Regardless of which Cloud ERP you choose, the cloud software companies and implementation partners strongly suggest that you, as the client, should determine what reporting needs you have.
In so many ways, this makes sense. Only you and your functional and technical resources can truly understand your reporting needs. So, your team will be tasked with comparing your existing report library with the "delivered" reports out of the new solution and determining which ones you can use out of the box or with tweaks, and which reports must be built from scratch -- custom reports.
The output of that exercise is a list of reports you and your team will need but the new system doesn't deliver "out of the box." This is your list of Custom Reports.
In my experience, everyone gets this and tries their best to do an honest assessment of what the new system can deliver versus what your users believe they need.
But often what comes out of it is a very long list of Custom Reports. In one project the first pass of this resulted in over 200 Custom Reports. When you read, "Custom Report" you should think of time and effort, aka, a lot of money.
That's fine if you really, really need those reports. But often you do not. There's a reporting gap but not necessarily where you think. The reporting gap is usually an understanding gap. The new cloud ERP Solutions deliver reports and reporting differently; even if they didn't, any new system is going to have a different way of delivering reports and it won't look exactly like what your users get today, but it can serve purpose.
So put yourself in the place of one of those "functional" resources or users who are being asked to identify the reports they need in the new system. They already are busy and running from meeting to meeting and now you've put them in a zoom/room, often without any training in the new system, and asked them, "What do you need for reporting?" Will this out of the box budget-to-actual report in the new system be enough to replace your legacy report?
In the moment, you can't be sure. So, most people will reflexively err on the side of caution and say, no; I need a report just like the one I'm getting today. That way I know I can do what I need to do.

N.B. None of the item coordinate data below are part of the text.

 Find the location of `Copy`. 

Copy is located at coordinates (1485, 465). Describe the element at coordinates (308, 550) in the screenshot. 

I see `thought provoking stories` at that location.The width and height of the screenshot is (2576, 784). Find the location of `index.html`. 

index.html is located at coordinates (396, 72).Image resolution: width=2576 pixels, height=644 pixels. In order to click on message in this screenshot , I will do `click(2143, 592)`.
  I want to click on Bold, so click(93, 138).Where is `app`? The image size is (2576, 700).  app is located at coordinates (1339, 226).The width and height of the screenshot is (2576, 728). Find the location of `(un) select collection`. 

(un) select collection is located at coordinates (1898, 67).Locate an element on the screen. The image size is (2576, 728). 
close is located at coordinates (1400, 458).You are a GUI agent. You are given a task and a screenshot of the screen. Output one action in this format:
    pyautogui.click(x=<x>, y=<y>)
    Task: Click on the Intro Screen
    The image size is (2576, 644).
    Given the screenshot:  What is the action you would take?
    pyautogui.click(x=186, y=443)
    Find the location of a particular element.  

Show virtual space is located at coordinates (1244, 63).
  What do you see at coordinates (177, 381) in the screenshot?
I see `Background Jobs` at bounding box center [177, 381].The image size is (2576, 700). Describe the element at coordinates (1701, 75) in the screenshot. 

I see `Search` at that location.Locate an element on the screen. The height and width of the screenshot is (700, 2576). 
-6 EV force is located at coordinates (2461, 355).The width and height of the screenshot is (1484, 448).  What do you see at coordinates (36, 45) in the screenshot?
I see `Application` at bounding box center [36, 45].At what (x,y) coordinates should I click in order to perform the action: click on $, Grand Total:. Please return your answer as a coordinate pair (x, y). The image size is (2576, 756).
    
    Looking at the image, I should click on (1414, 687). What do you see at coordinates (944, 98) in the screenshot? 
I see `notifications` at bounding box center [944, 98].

But this approach and process leaves much to be desired and can result in wasteful cycles of discussions around future reports versus existing, and project managers nervous about their budget for custom reports.
There's a better way.
As you embark on that Cloud ERP journey, make sure you insist on a few simple things. Before you have anyone sit in a room and try to determine if the future system "canned" reports will meet your team's needs, get that team some serious knowledge of how reporting really works in the new system. It can be the software vendor's reporting training, but even if it is, make sure it's supplemented by the best reporting expert on your consulting team. And make sure you get your smartest report resources trained and in the room.
Finally, shift the mindset. Rather than looking to see if the new reports will match legacy reports, think of this -- how will we best get the reports we need, either through delivered reports, delivered-but-tweaked reports or in some other means that might be different than how you do it today.